- EXERCISE OBJECTIVE -
Find the line with "The width and height of the screenshot is (1172, 1234)." in the records below. Output exactly from there until after the line with "Click the Docs file icon", without pictures.

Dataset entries
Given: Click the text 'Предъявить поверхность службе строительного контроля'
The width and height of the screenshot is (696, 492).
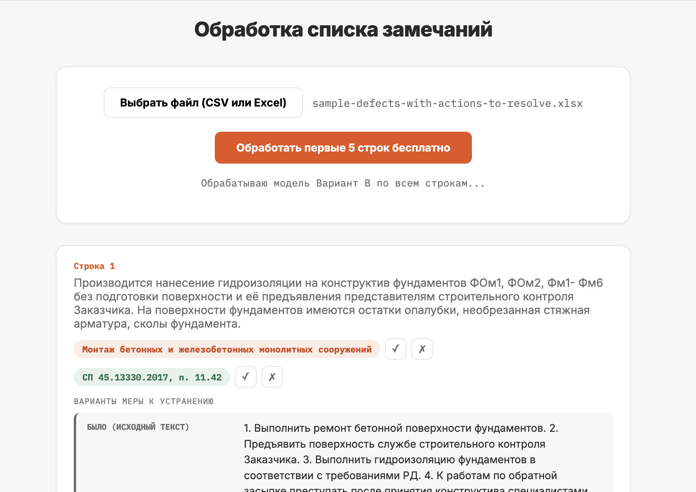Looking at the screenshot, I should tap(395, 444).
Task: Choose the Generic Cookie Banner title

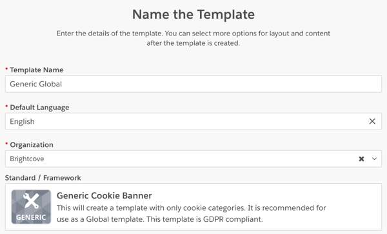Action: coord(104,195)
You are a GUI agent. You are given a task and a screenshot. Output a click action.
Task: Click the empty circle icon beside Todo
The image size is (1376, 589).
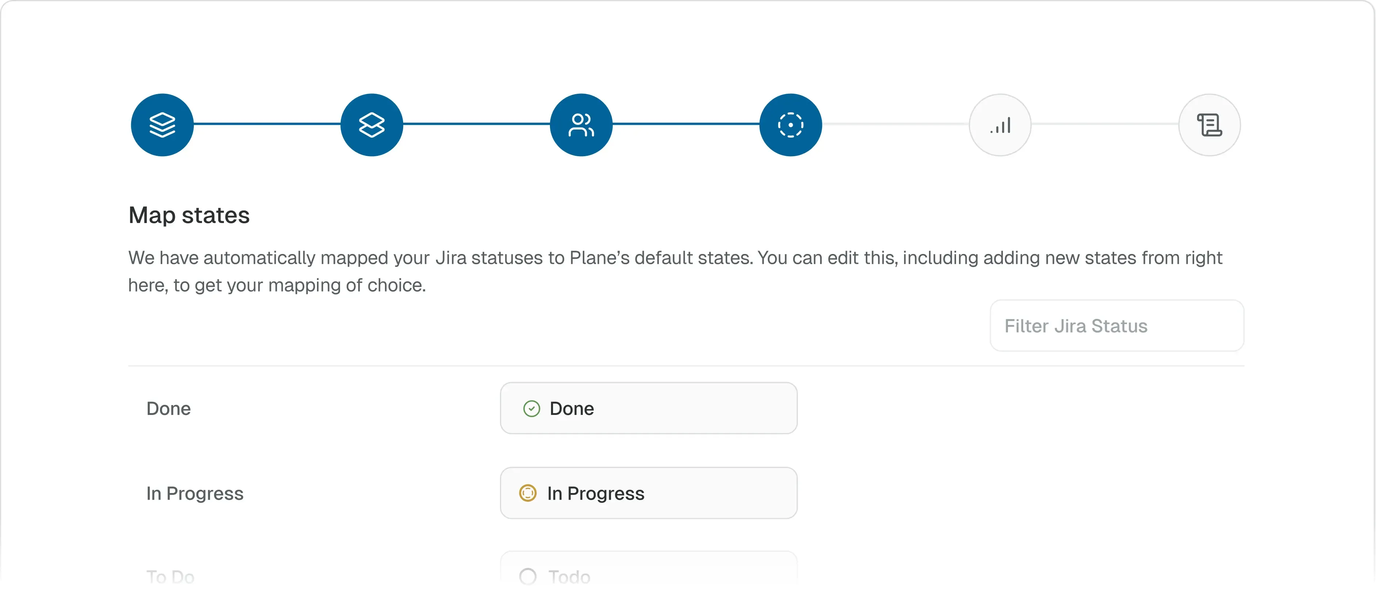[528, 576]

==

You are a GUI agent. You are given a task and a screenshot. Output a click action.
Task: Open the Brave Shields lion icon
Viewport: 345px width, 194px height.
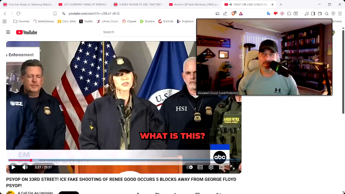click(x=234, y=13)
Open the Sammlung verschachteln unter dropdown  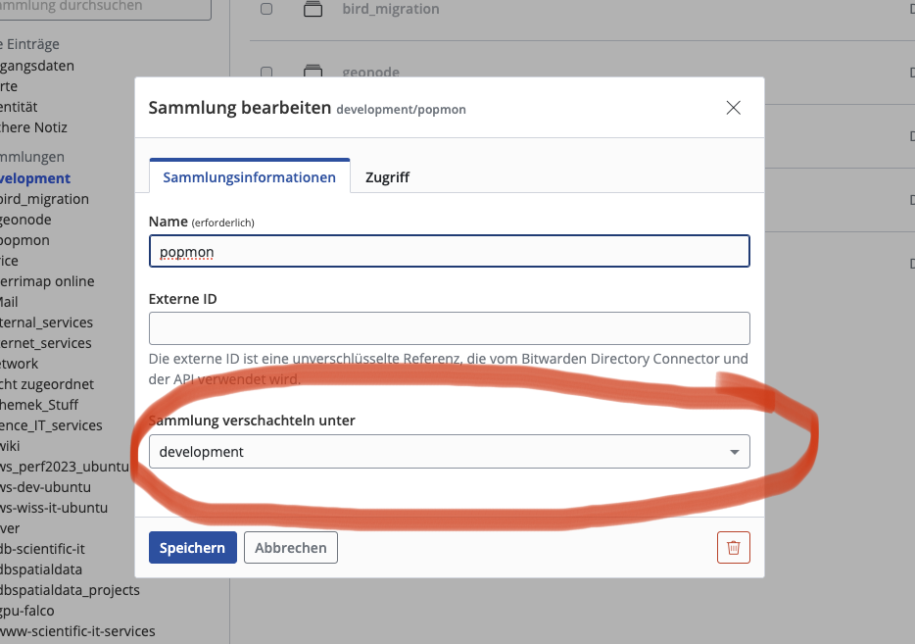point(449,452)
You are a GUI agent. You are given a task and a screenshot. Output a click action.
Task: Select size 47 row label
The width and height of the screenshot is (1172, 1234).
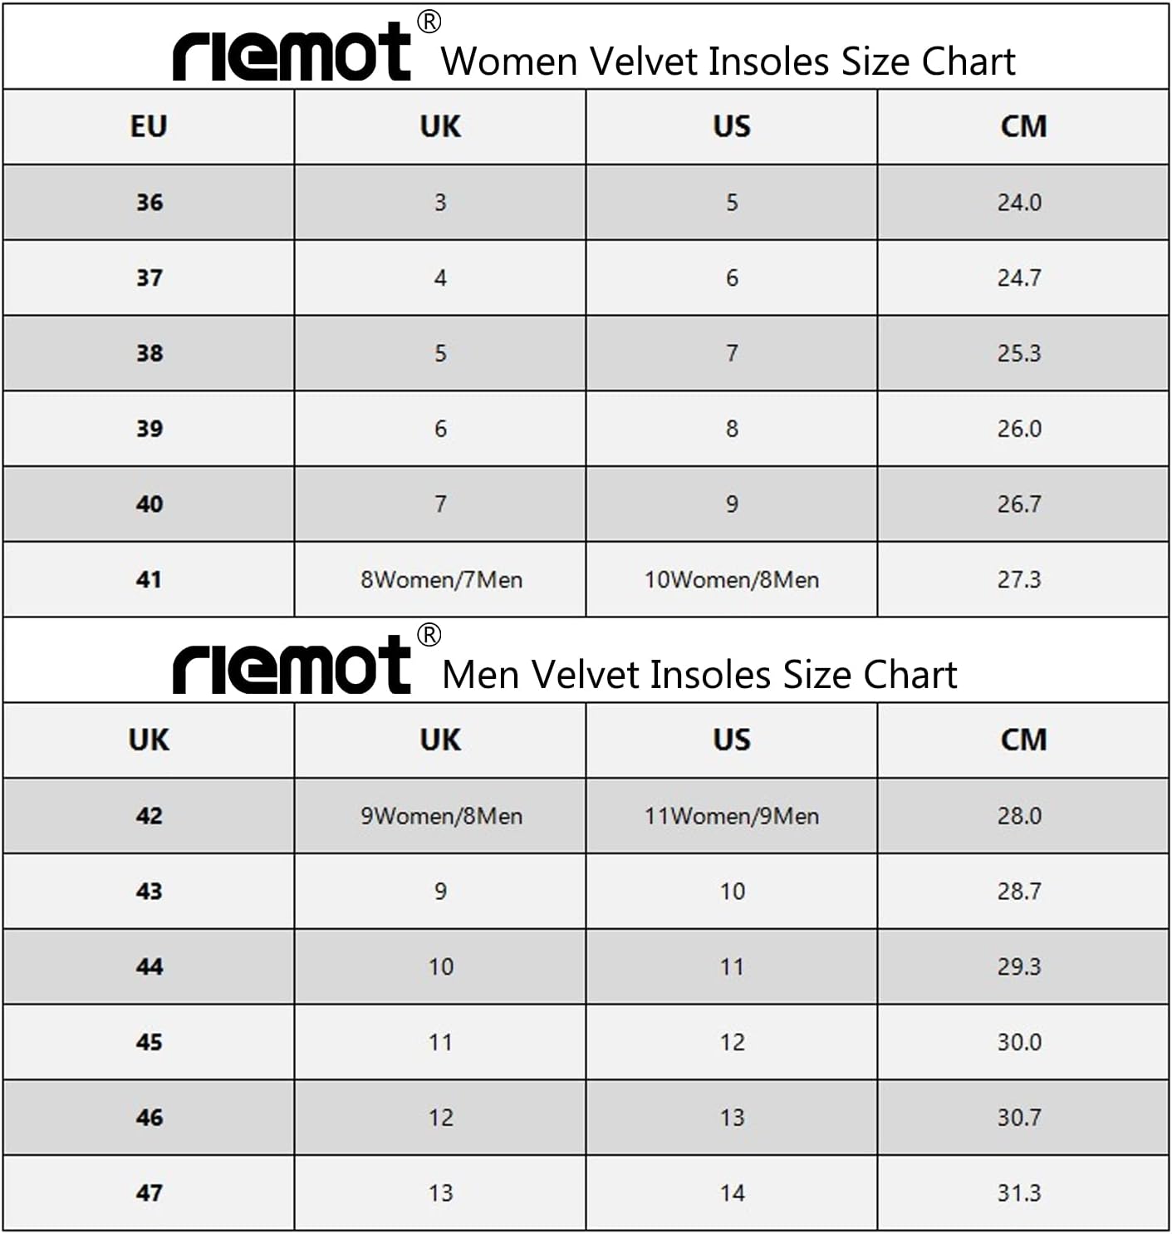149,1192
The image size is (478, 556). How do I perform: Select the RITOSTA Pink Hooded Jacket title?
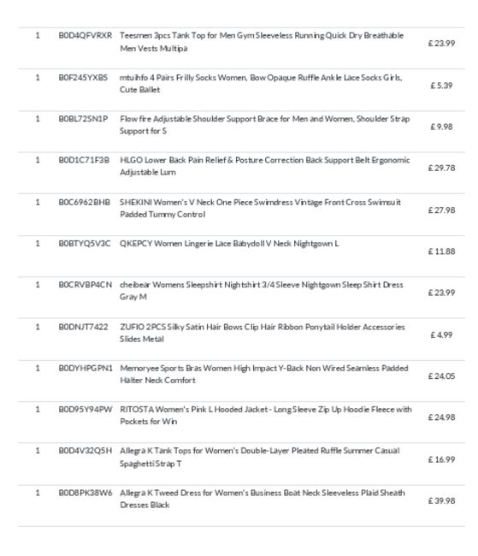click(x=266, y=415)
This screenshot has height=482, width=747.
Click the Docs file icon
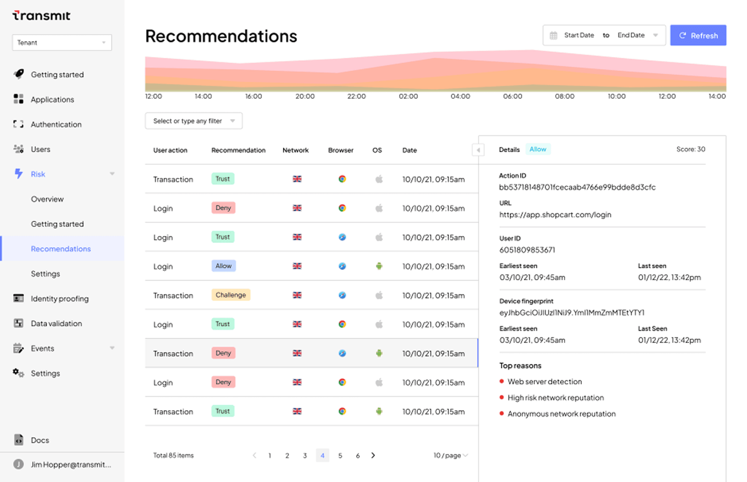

---

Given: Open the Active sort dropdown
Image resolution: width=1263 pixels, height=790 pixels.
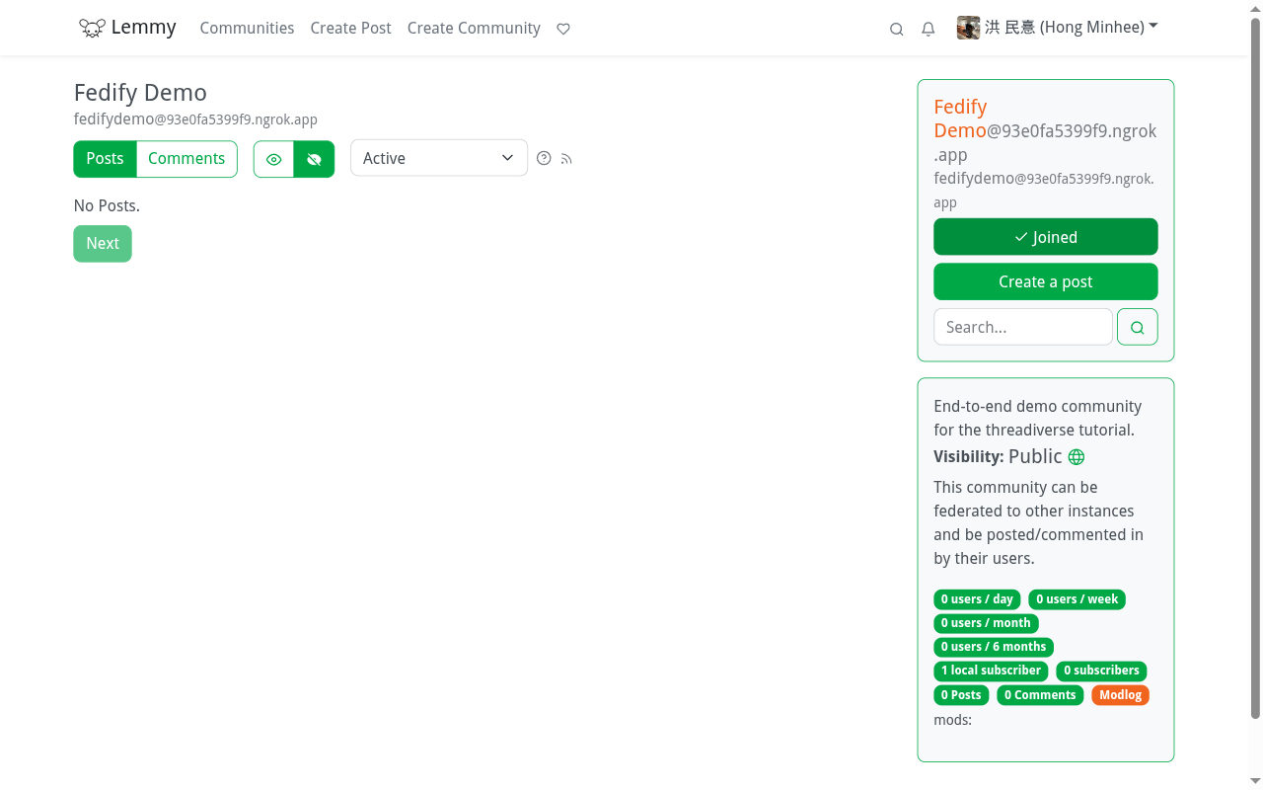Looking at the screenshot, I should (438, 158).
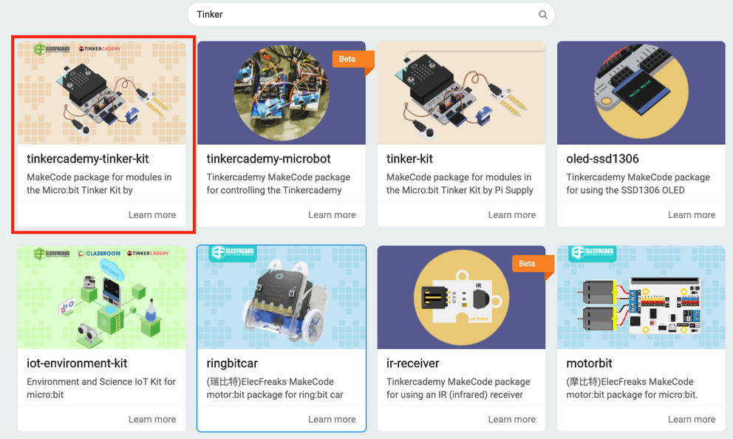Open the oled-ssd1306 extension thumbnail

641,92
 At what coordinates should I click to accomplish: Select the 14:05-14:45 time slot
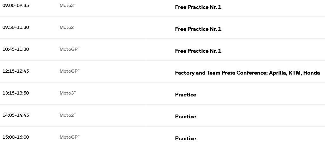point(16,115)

- TASK RESULT -
The width and height of the screenshot is (1172, 1234).
149,1192
The image size is (478, 556). How do I perform: Select the RITOSTA Pink Hooded Jacket title?
click(x=266, y=415)
This screenshot has height=482, width=747.
Click the Docs file icon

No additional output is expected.